The 2011 world champion and two-time Commonwealth Games gold medallist has had to be tough the past two years.
She suffered an horrific bone explosion in her wrist at the Diamond League meeting in Rome in 2015 - she feared in the immediate aftermath she might have to have her lower arm amputated - and missed the world championships.
Then, last year, her hopes of defending her Olympic title in Rio disappeared because of a hamstring injury.
However, injury-free and with the impressive performance behind American world record holder Kendra Harrison at the London Diamond League meeting has her purring over her chances.
"Do I choose to be fair on myself and just say, 'Just go out there and enjoy it and have fun', yet my other side is going, 'You are going out there to win'," she said last week.
"I would love, deep down, I would love a medal. I really would love a medal. I know you really want me to say gold but that's what I want, I would love a medal and I think that would be a huge success.
"Knowing that I have achieved in this stadium before and knowing I'm coming back again, probably not as the favourite to win but certainly a contender to at least medal or make a final or whatever - that sits well with me."
'IT IS NOT A SAD STORY'
Pearson's resilience stems from a tough childhood which saw the Sydney-born hurdler brought up in Queensland by her mother Anne McLellan who worked two jobs so that her daughter could fulfil her dreams.
However, McLellan, who was born in England but stayed in Australia when she visited as a tourist in 1981, has no regrets about her selflessness.
"If your child is good at something or wants to follow a dream, then I don't think it's a sacrifice," she told the Sydney Morning Herald in 2013.
"Getting a second job was no big deal. I didn't see it as a sacrifice."
"In order for her to get to that first Commonwealth Games she needed massage and physio every week, all sorts of things.
"It was money we had to get somehow and that was the only way to do it."
Pearson, married to high school sweetheart plumber Kieran since 2010, acknowledges her mother's role but prefers to keep it inside the family.

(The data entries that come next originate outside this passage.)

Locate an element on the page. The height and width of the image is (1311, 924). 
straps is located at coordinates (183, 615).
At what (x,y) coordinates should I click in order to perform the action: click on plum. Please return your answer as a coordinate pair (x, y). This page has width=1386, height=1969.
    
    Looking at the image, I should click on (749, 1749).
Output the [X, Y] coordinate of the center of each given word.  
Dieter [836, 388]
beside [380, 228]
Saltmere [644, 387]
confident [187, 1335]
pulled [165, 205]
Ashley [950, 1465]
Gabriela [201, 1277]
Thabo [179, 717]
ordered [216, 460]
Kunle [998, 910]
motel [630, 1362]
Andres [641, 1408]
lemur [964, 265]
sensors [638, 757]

"It's personal and private stuff," she told The Australian in 2012.
"My mum doesn't like being in the media and talking about it either. We didn't have a car. Not everyone has a car.
"We didn't feel sorry for ourselves. When I grew up I caught buses and cabs to get to training and did whatever I had to get there.
"It is just normal to us. It is not a sad story. It is just what we had to do to survive, really."
Pearson, who has little contact with her father, may not wish to dwell on that subject but the marks left by her tough upbringing shine through when it comes to taking the younger generation of athletes to task.
"Maybe some of them need to realise that it's not just all about taking, taking, taking, it's all about giving back to the sport as well," she told the Sydney Morning Herald in 2013.
"You've got to face the hard times. Anyone in any walk of life has to do the hard yards before they become the best."